The lenses on our test glasses are the ‘Terra Yellow/Grey Transition’ lens option. In the ambient light of the office, the lenses appear to be a light yellow tint, designed to enhance colour contrast and brighten up drab trail conditions. But the lenses aren’t just a simple yellow tint (hint: the clue is in the name…). They’re actually photochromic lenses, which means they change there tint depending on how bright the conditions are. Put the glasses into the shade, and they go light yellow. Put them into direct line in the sun, and they darken to a grey/black tint. Clever!
We’ve tested heaps of photochromic lenses before in the past, and I’ve become a fan of the ‘one lens does most’ approach. However, most transition lenses will typically lighten in tint to more of a clear finish, and not yellow like these.
In use, I really dug the yellow tint of Dragon’s EnduroX glasses. For riding in overcast conditions (i.e: 11.5 months of the year in Yorkshire), the yellow tint helps to brighten up the trail, and it gives good colour contrast too. As the skies lighten and sunshine threatens, the lenses steadily transition to a darker grey tint, which provides good protection even on bluebird days. Dragon doesn’t publish specific figures for the light transmission rates on its Transition lenses (we’ll update the review if we get hold of that information), but real world experience suggests the range is quite substantial. Short of riding at night or on white sandy beaches in full summer sun, the Terra Yellow/Grey Transition lens will cover pretty much everything you’d encounter.

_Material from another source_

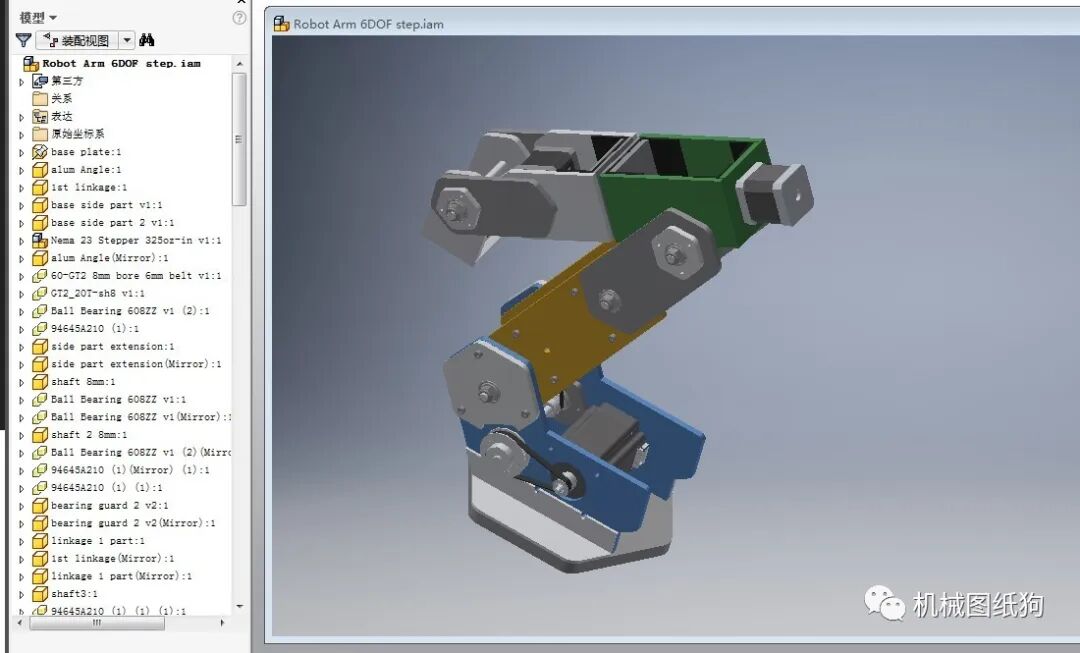The image size is (1080, 653).
Task: Click the Nema 23 Stepper subassembly icon
Action: click(x=40, y=241)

As for fit, the EnduroX is also a really comfy pair of shades. The rubber grippers keep them steady on the noggin, and there’s enough flex through the arms that they hold on without pinching. The arms are quite long though, and I’ve found the tips do flare out slightly, so on close-fitting helmets such as the Bell Super and Giro Chronicle, the arms of the EnduroX glasses can cause interference the inside shell of the helmet. Shorter arms with some bend-ability would help to minimise the chance of this happening.
Despite the vents on the upper part of the lens, I found the EnduroX glasses would still fog up on cold mornings, with my heavy breathing and steamy sweat creating moisture build-up on the inside face of each lens. To be fair, most glasses fog up pretty quickly in these circumstances, so best to whip the glasses off before tackling a heady climb. What did impress me with these however, was just how durable the lenses are.

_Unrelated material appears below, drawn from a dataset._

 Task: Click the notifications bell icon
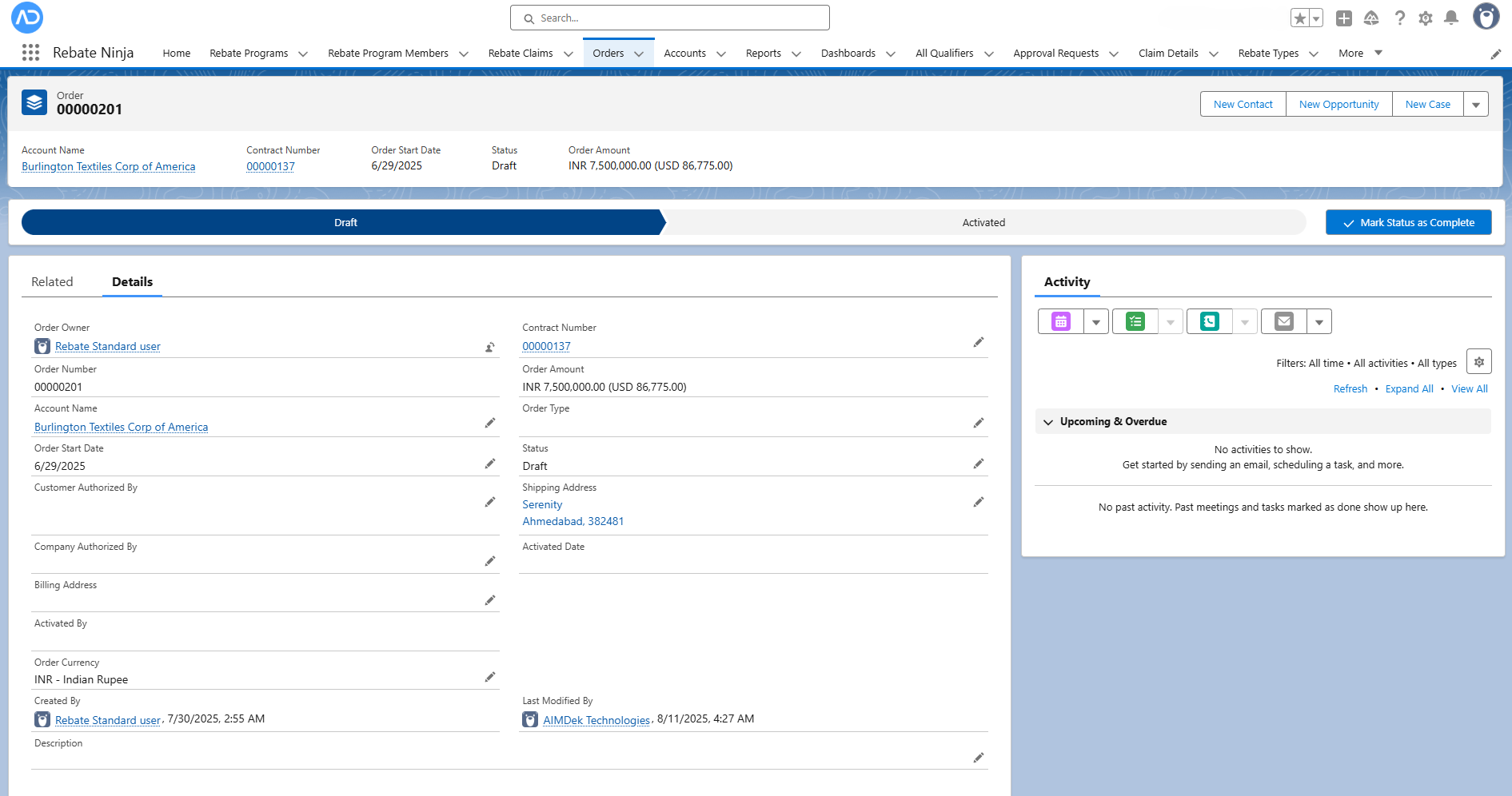pyautogui.click(x=1451, y=18)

Despite them having mud and dirty spray wiped off them on a weekly basis, the lenses on the EnduroX glasses have come clean and clear after a quick squirt with the water bottle, and a polish with the included stowage sock. They’ve been dropped onto the ground plenty of times during pauses on photoshoots, and have been flung across the pub table during post-ride rehydration. And even with my many counts of carelessness, the lenses only have a few very faint scratches to be seen, which even then is unnoticeable when riding.
A surprising pair of glasses that offer a comfortable wrap-around design with excellent clarity. The yellow transition lenses offer great colour contrast, and the ability to darken automatically as conditions brighten. They’re also very durable for the inevitable scrapes, shunts and drops that a mountain biker will subject them to.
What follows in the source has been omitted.